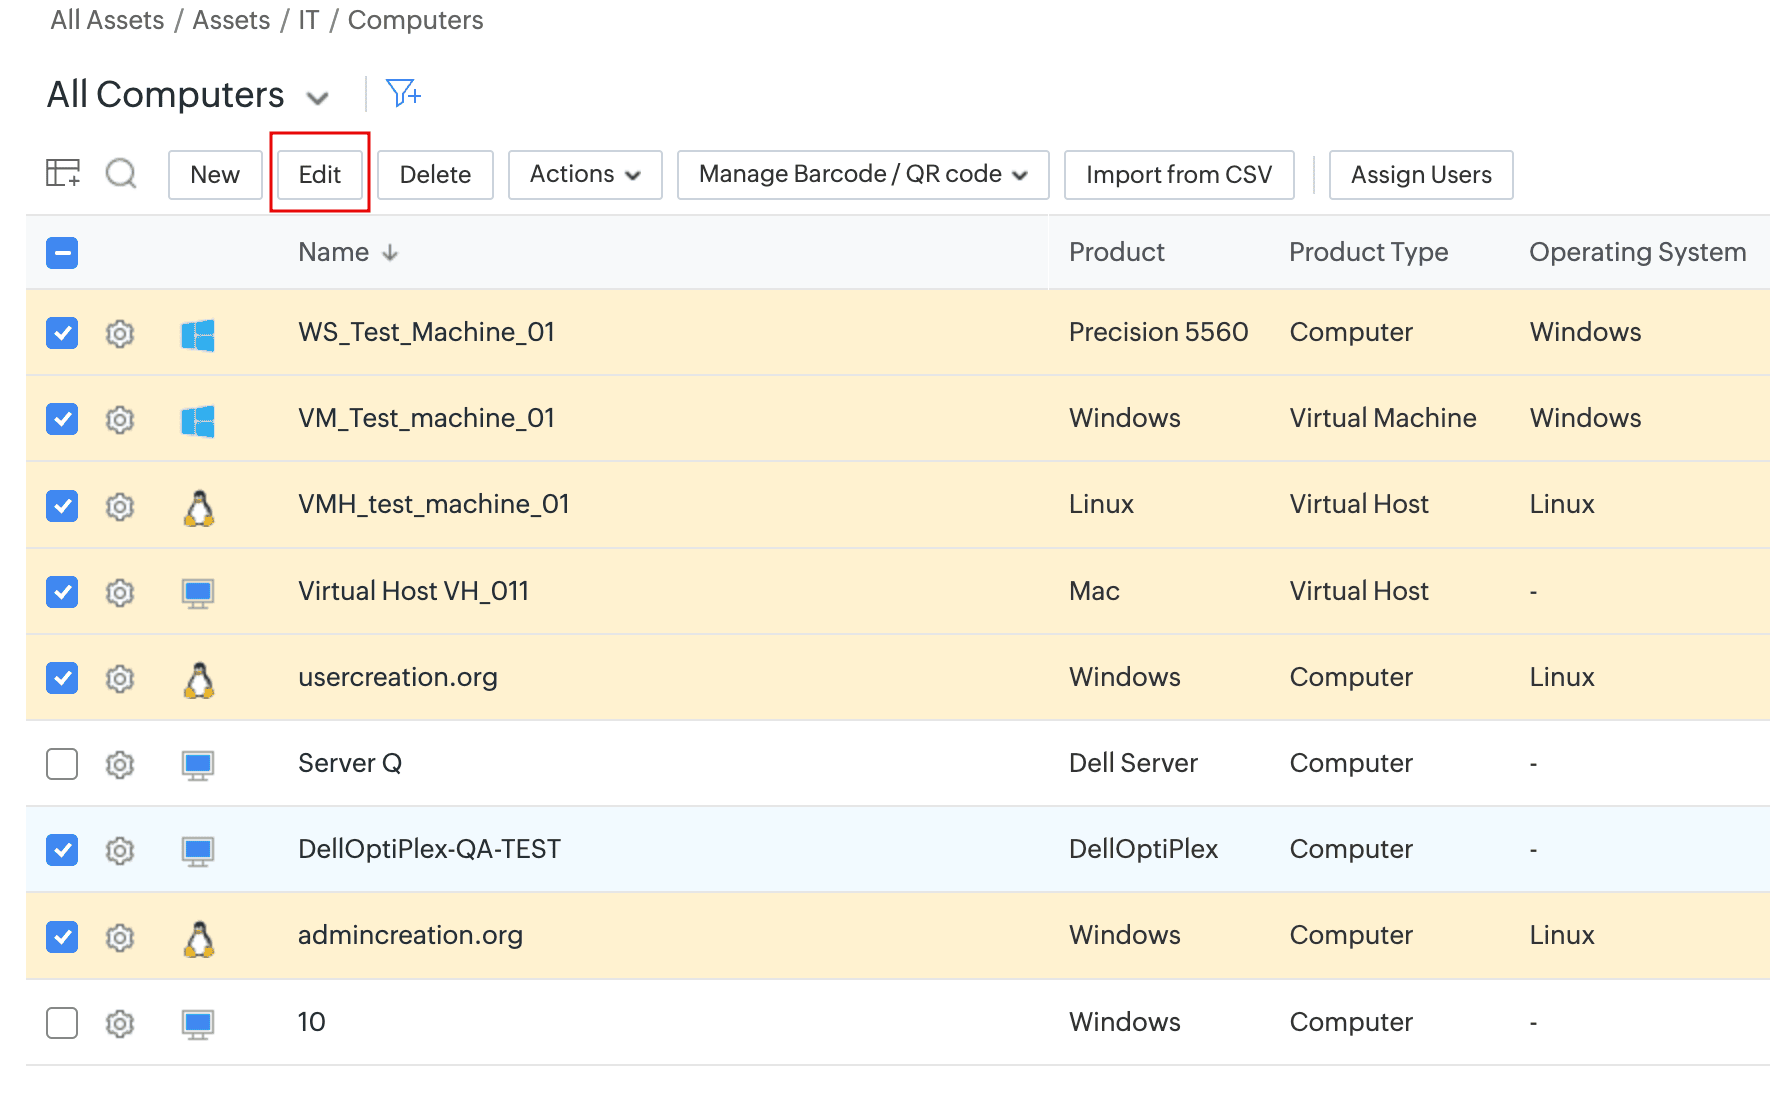1770x1098 pixels.
Task: Check the checkbox for Server Q
Action: (x=62, y=764)
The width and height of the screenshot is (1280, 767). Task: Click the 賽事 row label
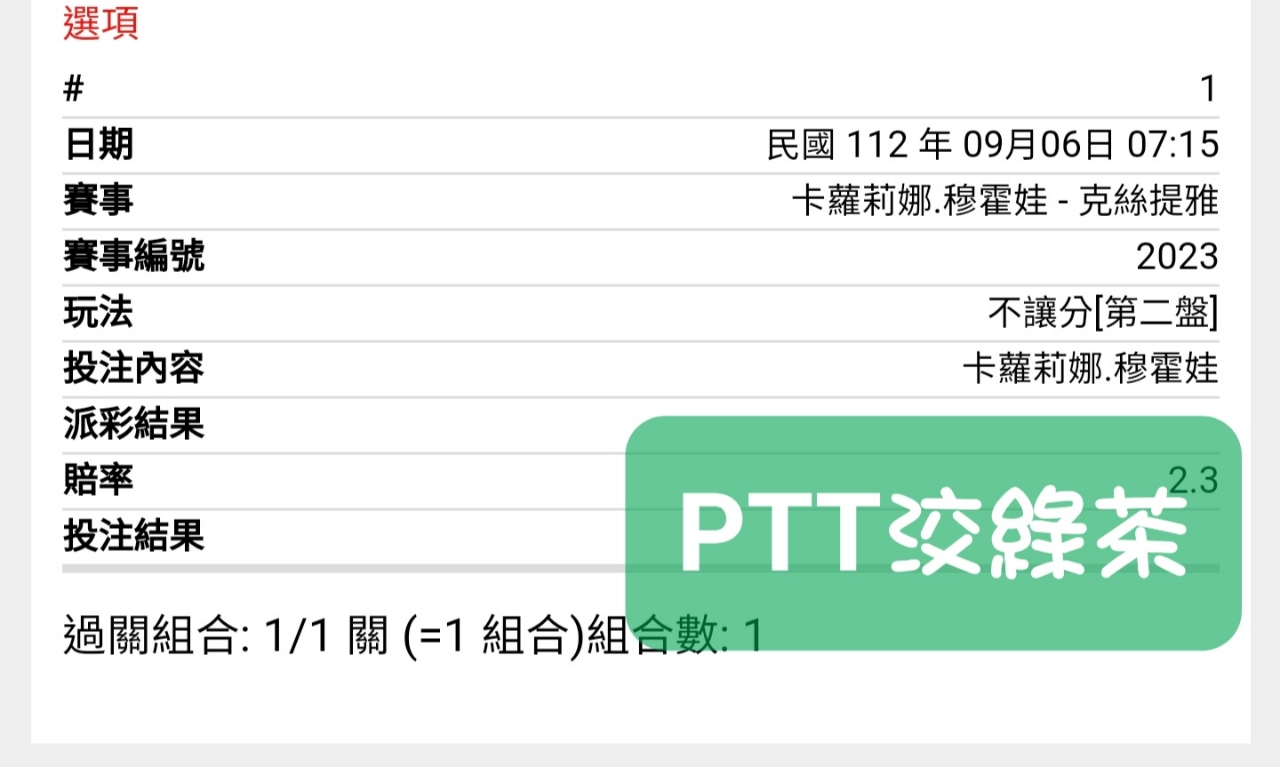click(98, 201)
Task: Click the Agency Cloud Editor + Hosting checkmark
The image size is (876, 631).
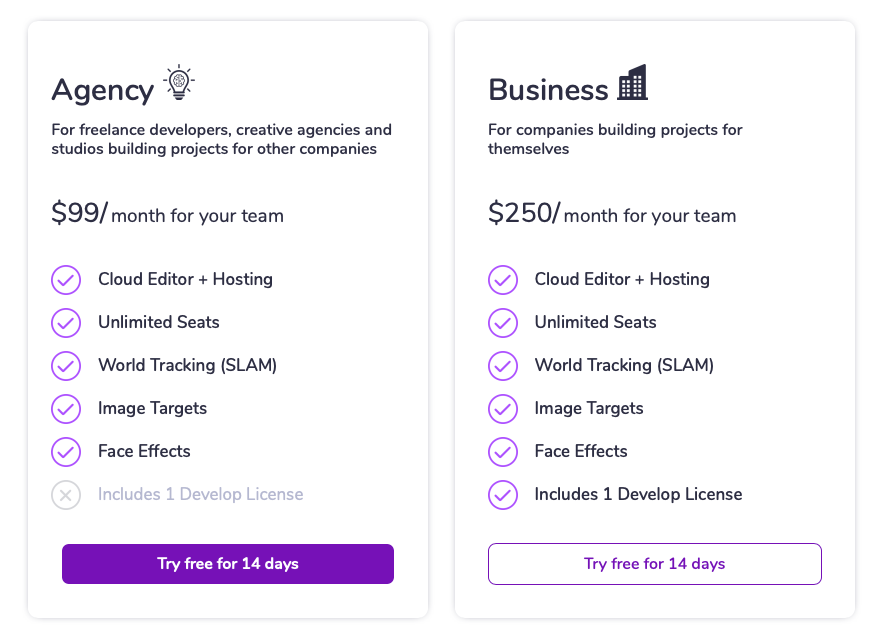Action: [66, 279]
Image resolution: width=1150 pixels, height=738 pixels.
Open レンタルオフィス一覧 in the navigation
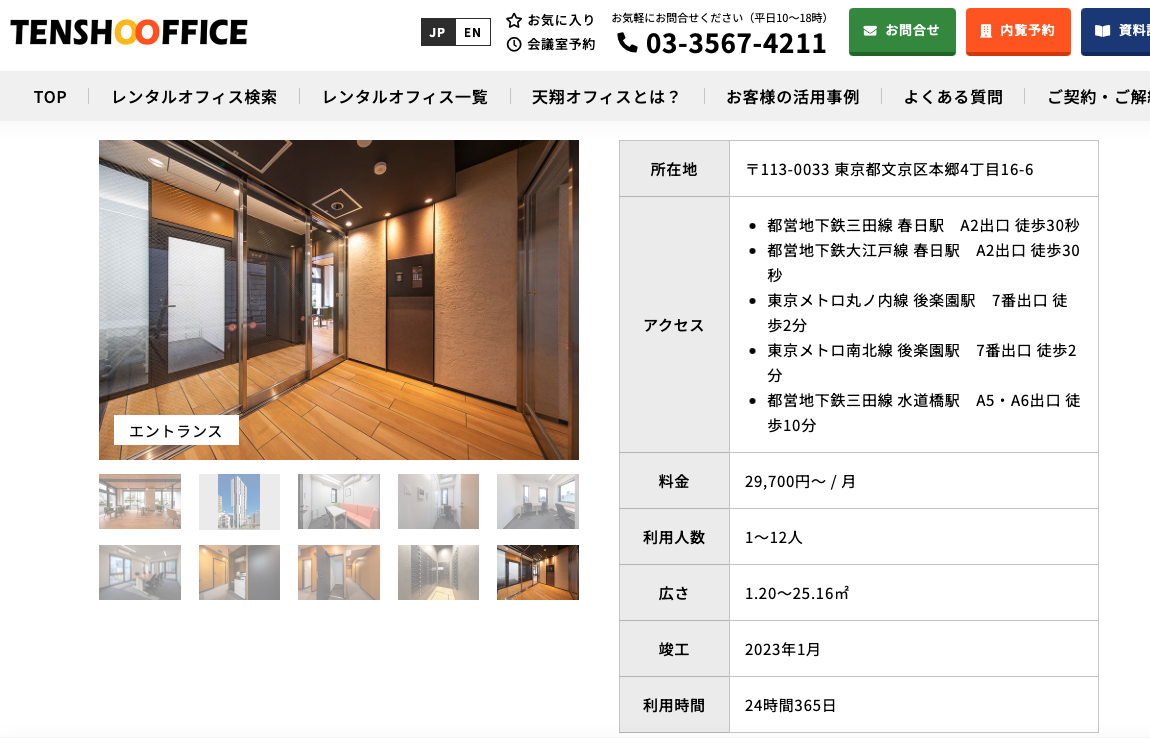pyautogui.click(x=405, y=97)
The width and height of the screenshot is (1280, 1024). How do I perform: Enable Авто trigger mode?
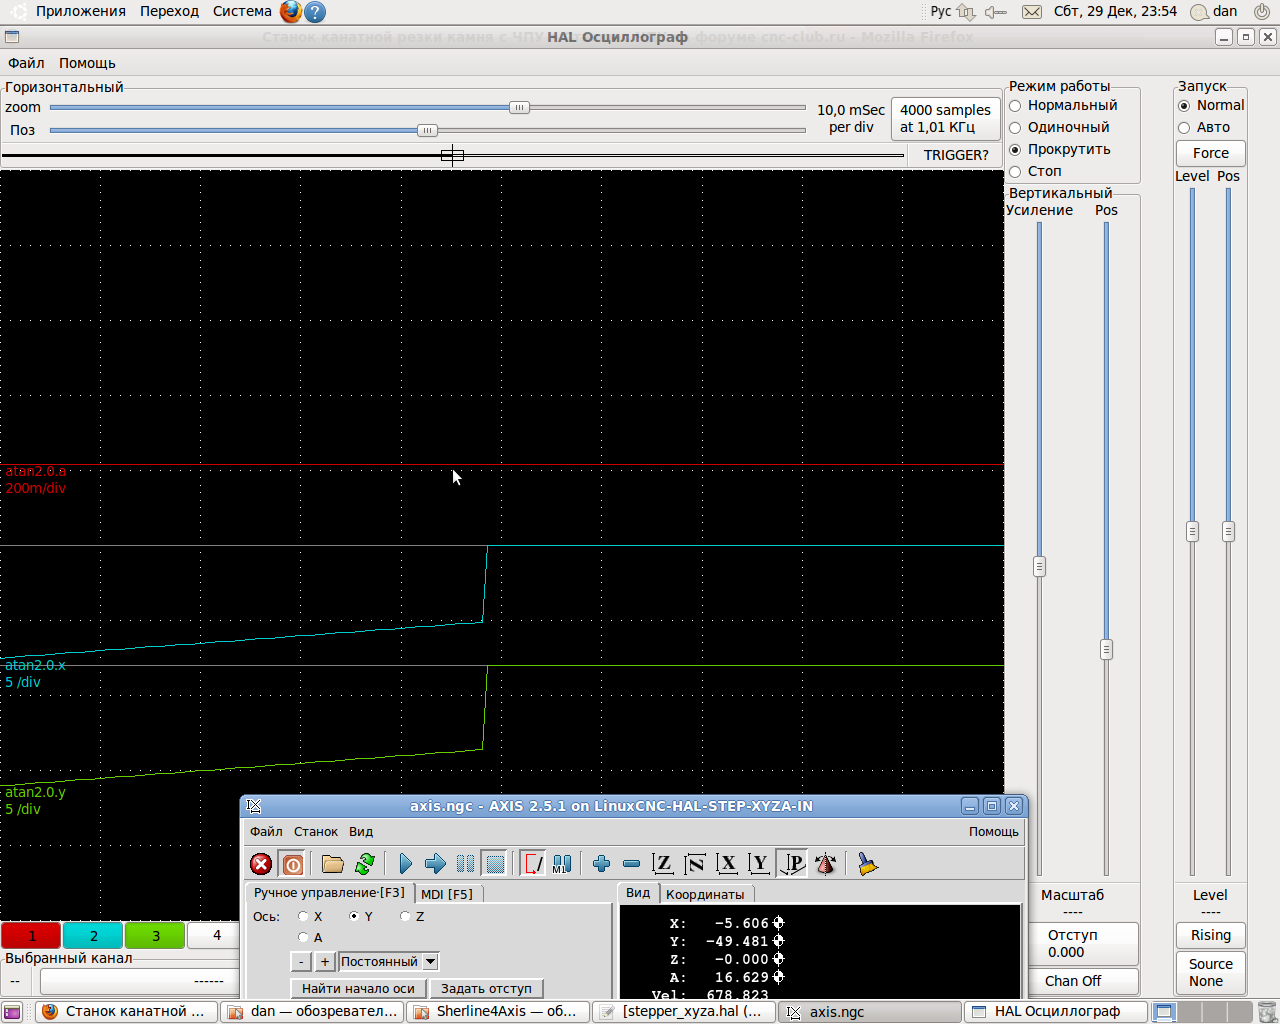(1184, 128)
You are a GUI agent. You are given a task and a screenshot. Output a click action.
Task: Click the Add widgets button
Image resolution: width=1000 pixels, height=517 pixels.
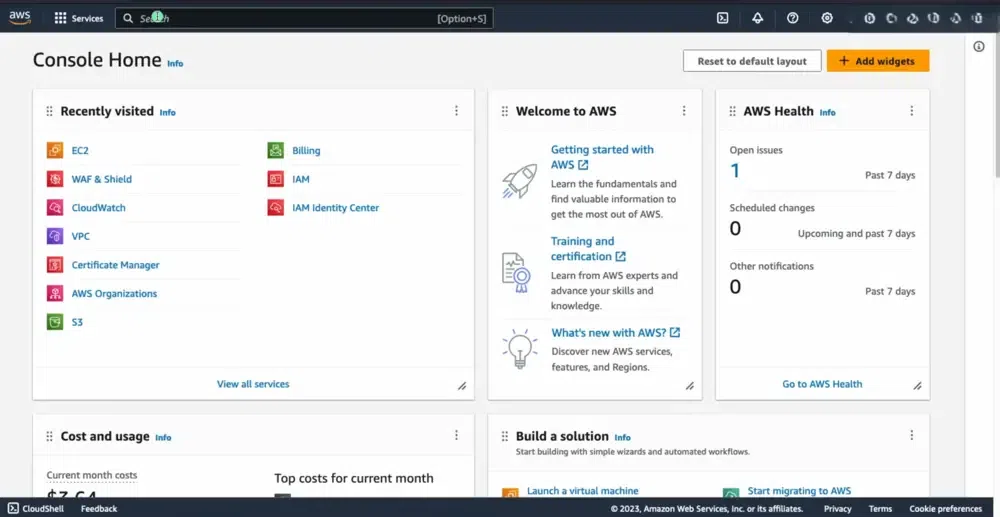(877, 61)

Task statement
Every line from the one containing "The image size is (876, 631)." to the final line of the records should be duplicated exactly; no picture is to be copied.

Result for this exercise
The image size is (876, 631).
Action: [66, 279]
Image resolution: width=1150 pixels, height=738 pixels.
Open レンタルオフィス一覧 in the navigation
pyautogui.click(x=405, y=97)
The width and height of the screenshot is (1280, 1024). How do I perform: Enable Авто trigger mode?
(1184, 128)
You are a GUI agent. You are given a task and a screenshot. Output a click action.
Task: Click the Add widgets button
Image resolution: width=1000 pixels, height=517 pixels.
(877, 61)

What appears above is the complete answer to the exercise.